[WHAT TO PRODUCE] Exact copies of the lines from the line containing "Task: Expand the Troy Ounce row" through the last line of the entries below are the whole answer.

[Stored data]

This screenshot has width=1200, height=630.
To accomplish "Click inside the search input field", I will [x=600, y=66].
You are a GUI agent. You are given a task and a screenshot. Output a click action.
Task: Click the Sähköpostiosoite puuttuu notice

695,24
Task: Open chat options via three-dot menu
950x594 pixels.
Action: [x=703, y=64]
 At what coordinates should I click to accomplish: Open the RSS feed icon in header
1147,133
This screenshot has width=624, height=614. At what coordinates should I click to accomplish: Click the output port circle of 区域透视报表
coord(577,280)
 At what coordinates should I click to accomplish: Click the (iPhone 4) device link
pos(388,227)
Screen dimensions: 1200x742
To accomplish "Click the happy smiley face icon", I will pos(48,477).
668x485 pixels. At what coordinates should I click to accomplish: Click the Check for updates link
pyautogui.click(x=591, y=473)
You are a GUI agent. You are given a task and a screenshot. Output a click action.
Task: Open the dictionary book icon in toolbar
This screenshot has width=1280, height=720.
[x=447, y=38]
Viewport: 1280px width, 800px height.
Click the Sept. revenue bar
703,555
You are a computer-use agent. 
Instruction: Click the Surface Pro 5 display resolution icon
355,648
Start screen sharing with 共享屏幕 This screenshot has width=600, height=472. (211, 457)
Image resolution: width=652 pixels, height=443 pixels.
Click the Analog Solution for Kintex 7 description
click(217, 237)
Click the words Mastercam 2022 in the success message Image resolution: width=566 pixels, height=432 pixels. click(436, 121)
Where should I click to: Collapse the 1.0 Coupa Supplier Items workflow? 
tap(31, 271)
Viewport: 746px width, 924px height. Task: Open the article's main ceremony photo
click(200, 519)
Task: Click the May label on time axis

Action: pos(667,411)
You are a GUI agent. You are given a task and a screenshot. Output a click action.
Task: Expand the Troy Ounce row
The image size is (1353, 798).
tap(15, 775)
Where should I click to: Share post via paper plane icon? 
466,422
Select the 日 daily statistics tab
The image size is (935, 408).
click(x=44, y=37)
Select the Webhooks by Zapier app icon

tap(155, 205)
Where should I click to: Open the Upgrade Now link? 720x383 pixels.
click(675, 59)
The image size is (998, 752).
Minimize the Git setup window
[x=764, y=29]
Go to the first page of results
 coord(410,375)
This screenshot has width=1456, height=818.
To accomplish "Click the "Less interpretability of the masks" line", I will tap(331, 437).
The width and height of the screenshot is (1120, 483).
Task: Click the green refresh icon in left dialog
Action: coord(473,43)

[ANSWER SPACE]
Task: Expand the Troy Ounce row
The image size is (1353, 798).
tap(15, 775)
Where should I click to: Share post via paper plane icon? 
466,422
Select the 日 daily statistics tab
The image size is (935, 408).
click(x=44, y=37)
Select the Webhooks by Zapier app icon

tap(155, 205)
Where should I click to: Open the Upgrade Now link? 720x383 pixels.
click(675, 59)
The image size is (998, 752).
Minimize the Git setup window
[x=764, y=29]
Go to the first page of results
 coord(410,375)
This screenshot has width=1456, height=818.
To accomplish "Click the "Less interpretability of the masks" line", I will tap(331, 437).
The width and height of the screenshot is (1120, 483).
Task: Click the green refresh icon in left dialog
Action: coord(473,43)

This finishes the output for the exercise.